**TRY IT:**
All that belongs in the answer is the lines from the one containing "Viewport: 943px width, 556px height." to the end of the listing below, copied exactly, pictures excluded.

**SUPPLIED INFORMATION:**
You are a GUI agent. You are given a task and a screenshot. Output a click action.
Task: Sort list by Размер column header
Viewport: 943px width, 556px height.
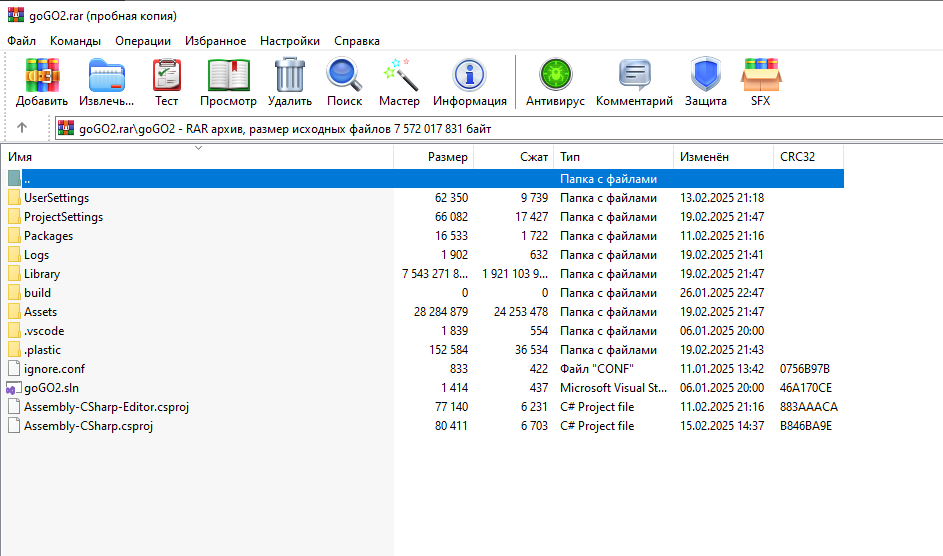coord(447,157)
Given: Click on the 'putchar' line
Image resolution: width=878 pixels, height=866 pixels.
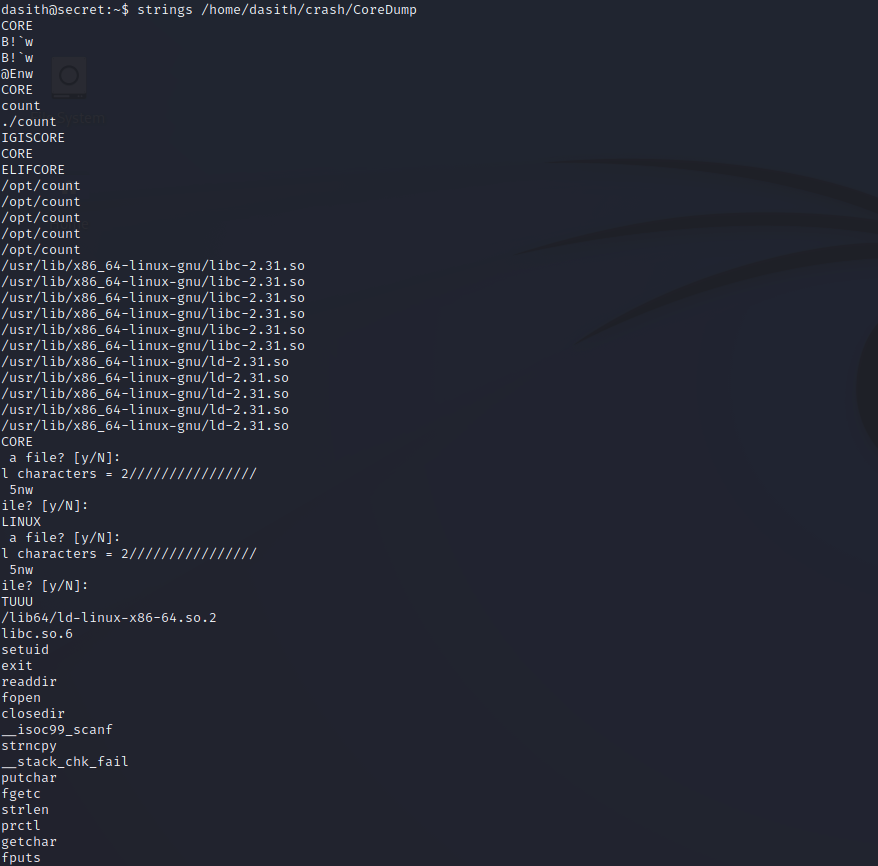Looking at the screenshot, I should 29,777.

**SOLUTION FOR THIS EXERCISE:**
Viewport: 943px width, 556px height.
coord(447,157)
Given: Click on the 'putchar' line
Image resolution: width=878 pixels, height=866 pixels.
Looking at the screenshot, I should 29,777.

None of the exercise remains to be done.